*** Page text Section Begins ***

The big blackout

Surprise, surprise: The TV networks that will benefit from the new FCC rules on media ownership have been keeping their viewers in the dark about the changes.

Published May 22, 2003 7:30PM (EDT)

On June 2, the Federal Communications Commission will make a decision that will probably radically change how Americans receive their news. But if, like most people, you rely on television as your primary information source, chances are you haven't heard a word about it.

At stake are the current rules on how many different properties a media conglomerate can own. Eager to create new economic efficiencies, media companies such as Viacom, AOL Time Warner and the Tribune Co. have been pressing the FCC for years to relax limits on cross-ownership on such things as TV stations and newspapers in the same city. Meanwhile Congress has held several high-profile hearings discussing the likely ramifications of the FCC's decision to invite greater media consolidation.

But to date, most network and cable news operations have all but ignored the story; a story their parent companies have taken extraordinary interest in and spent millions of dollars paying lobbyists to make a reality. And perhaps unsurprisingly, the two television news operations most reluctant to cover the FCC debate -- CBS and Fox -- are owned by the two media conglomerates with the most to gain from a lenient FCC ruling: Viacom and the News Corp.

*** Page text Section Ends ***
*** Dataset Section Begins ***

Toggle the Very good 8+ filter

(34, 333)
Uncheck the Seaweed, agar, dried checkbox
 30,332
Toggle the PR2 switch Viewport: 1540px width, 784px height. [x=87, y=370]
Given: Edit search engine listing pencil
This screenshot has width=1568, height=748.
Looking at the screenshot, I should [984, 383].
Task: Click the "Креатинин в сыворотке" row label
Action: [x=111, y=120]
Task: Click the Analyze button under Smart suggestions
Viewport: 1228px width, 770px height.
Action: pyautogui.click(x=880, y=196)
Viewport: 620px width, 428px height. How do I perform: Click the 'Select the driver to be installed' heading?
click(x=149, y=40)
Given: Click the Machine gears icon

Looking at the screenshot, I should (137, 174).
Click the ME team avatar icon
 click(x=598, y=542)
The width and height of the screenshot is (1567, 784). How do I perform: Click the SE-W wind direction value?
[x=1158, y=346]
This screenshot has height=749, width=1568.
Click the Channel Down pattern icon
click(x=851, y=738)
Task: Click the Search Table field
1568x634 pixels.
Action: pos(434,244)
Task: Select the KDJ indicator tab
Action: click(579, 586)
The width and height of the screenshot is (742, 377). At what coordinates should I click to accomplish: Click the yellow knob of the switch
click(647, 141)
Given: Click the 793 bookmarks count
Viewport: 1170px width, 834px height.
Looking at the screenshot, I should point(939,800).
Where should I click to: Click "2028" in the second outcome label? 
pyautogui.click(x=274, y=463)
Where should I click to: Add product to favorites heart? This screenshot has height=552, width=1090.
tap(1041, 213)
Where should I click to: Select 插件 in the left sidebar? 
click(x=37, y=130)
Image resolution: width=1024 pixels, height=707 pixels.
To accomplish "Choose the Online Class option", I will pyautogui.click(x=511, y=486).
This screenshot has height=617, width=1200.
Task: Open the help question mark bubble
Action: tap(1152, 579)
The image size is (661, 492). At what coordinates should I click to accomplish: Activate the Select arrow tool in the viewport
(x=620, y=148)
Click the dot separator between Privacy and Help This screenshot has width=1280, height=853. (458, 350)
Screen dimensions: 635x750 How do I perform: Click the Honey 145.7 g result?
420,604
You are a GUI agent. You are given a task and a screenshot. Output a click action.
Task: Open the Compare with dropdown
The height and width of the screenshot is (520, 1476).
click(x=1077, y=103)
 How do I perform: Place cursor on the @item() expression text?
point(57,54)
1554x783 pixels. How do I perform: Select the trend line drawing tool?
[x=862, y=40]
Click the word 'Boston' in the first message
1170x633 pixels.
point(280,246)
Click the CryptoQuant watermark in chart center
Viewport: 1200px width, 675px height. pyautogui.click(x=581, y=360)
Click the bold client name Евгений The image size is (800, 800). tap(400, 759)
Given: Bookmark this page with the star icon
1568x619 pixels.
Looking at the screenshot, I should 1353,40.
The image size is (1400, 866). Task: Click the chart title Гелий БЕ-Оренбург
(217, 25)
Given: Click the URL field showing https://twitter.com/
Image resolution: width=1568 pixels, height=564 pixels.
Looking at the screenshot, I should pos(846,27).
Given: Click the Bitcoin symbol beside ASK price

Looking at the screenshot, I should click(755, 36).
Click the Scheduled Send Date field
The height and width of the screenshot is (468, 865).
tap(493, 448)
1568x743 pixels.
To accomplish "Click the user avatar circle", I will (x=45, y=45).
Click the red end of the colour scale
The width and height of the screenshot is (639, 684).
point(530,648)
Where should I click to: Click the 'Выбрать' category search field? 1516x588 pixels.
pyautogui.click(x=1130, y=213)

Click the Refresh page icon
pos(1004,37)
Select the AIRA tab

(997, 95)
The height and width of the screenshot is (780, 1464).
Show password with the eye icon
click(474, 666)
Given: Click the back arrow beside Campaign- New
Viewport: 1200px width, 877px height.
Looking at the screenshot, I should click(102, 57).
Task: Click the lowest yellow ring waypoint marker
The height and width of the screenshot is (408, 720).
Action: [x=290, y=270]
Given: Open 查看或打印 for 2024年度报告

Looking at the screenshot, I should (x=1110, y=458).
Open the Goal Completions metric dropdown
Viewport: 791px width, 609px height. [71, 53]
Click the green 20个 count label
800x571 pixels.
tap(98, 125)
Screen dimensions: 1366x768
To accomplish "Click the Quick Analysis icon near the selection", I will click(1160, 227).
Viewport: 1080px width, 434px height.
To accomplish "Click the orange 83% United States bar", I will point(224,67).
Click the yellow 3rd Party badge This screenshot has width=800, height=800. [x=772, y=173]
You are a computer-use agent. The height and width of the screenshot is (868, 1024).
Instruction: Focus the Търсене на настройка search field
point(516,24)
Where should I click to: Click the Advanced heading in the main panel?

*** Dataset Section Ends ***

* **Using the information**
A. According to the article on the FCC media ownership rules, which two television news operations were the most reluctant to cover the FCC debate?
B. Set down, word for word, the part of the article on the FCC media ownership rules that opens with the words containing "Surprise, surprise: The" and closes with "about the changes.".

* **Task-by-task results**
A. CBS and Fox

B.
Surprise, surprise: The TV networks that will benefit from the new FCC rules on media ownership have been keeping their viewers in the dark about the changes.